I used to be on shared hosting with cPanel. I had multiple subdomains that all pointed to different locations:
a.domain.com -> /www/versions/2
b.domain.com -> /www/versions/3
c.domain.com -> /www/versions/3
d.domain.com -> /www/versions/1
I did this by using cPanel to create the subdomain every time, then set the document root for each of them. That worked fine...using different document roots let me easily include files without worrying about which version to include them from.
I could do this:
PHP Code:
include file.php
instead of this:
PHP Code:
include $_SERVER['document_root'] . '/www/versions/' . $version . '/file.php';
Now I've moved over to a VPS and want to do this right.

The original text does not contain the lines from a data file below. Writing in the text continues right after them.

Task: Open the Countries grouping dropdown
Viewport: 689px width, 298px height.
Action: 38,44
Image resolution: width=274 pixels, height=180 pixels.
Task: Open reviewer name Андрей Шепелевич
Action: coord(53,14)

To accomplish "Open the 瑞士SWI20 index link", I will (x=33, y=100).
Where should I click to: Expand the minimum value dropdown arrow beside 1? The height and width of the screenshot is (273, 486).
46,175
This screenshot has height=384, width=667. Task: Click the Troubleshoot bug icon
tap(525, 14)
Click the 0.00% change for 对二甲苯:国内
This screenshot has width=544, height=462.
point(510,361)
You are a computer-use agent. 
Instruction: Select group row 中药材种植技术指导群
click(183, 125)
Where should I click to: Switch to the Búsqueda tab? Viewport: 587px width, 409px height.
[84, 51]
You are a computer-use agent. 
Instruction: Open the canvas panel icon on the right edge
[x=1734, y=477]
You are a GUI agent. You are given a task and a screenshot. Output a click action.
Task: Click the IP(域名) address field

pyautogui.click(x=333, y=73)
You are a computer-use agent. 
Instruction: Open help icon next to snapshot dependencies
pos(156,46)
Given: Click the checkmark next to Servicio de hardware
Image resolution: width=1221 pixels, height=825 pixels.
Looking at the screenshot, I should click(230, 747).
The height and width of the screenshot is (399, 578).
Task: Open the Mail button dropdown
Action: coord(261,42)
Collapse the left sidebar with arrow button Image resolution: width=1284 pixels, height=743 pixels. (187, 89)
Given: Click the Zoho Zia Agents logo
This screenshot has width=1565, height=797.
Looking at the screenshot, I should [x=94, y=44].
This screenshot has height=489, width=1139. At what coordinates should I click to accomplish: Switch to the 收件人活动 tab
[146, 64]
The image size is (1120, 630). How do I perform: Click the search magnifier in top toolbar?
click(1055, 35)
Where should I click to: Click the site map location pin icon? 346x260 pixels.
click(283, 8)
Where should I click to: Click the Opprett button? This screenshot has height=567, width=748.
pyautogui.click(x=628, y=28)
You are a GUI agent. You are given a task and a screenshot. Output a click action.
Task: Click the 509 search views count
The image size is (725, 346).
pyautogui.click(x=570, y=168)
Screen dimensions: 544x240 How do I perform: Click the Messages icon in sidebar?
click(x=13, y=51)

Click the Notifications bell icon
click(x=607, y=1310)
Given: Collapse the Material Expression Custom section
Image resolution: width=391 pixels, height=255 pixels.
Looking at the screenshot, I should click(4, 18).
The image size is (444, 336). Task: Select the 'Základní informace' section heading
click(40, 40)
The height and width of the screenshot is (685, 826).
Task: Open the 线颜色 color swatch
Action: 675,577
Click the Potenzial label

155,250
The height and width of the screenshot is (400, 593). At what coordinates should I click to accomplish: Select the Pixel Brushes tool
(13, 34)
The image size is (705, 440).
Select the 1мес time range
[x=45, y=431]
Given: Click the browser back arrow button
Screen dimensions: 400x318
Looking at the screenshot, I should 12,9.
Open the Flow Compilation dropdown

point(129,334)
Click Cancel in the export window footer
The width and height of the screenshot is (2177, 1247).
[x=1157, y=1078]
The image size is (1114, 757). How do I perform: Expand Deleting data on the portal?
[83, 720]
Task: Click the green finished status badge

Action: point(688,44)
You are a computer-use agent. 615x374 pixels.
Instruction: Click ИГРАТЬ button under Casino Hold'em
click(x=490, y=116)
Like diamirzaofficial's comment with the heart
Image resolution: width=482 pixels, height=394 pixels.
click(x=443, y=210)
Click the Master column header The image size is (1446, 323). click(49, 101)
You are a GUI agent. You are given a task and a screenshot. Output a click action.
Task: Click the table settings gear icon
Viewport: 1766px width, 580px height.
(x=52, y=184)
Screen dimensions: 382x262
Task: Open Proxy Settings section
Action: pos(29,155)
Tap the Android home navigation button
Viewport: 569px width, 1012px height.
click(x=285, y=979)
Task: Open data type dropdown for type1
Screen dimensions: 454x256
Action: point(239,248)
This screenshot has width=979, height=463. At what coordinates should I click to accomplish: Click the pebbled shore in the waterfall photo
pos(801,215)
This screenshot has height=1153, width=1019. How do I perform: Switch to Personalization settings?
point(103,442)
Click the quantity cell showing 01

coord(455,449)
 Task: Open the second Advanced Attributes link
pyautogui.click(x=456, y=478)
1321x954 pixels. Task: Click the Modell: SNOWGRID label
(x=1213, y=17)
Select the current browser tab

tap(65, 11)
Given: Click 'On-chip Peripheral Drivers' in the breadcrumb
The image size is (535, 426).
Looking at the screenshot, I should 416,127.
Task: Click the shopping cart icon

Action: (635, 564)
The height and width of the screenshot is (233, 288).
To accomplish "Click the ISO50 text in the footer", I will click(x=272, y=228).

Individually setting up subdomains is slow, so I intend to use a wildcard so that all subdomains point to my server. I don't think I can set different document roots this way, though. I have an entry in the database for each sudomain with a column for version...what's the best way to set this up?
I'm thinking that I hit the database to check the version, then do something like this, but I'm not confident it's the right way:
PHP Code:
define('CLIENT_DOCUMENT_ROOT', $_SERVER['document_root'] . '/www/versions/' . $version);
Edit: I should add that this all has to be done automatically. I can't edit the http.conf and restart Apache every time a new subdomain is added.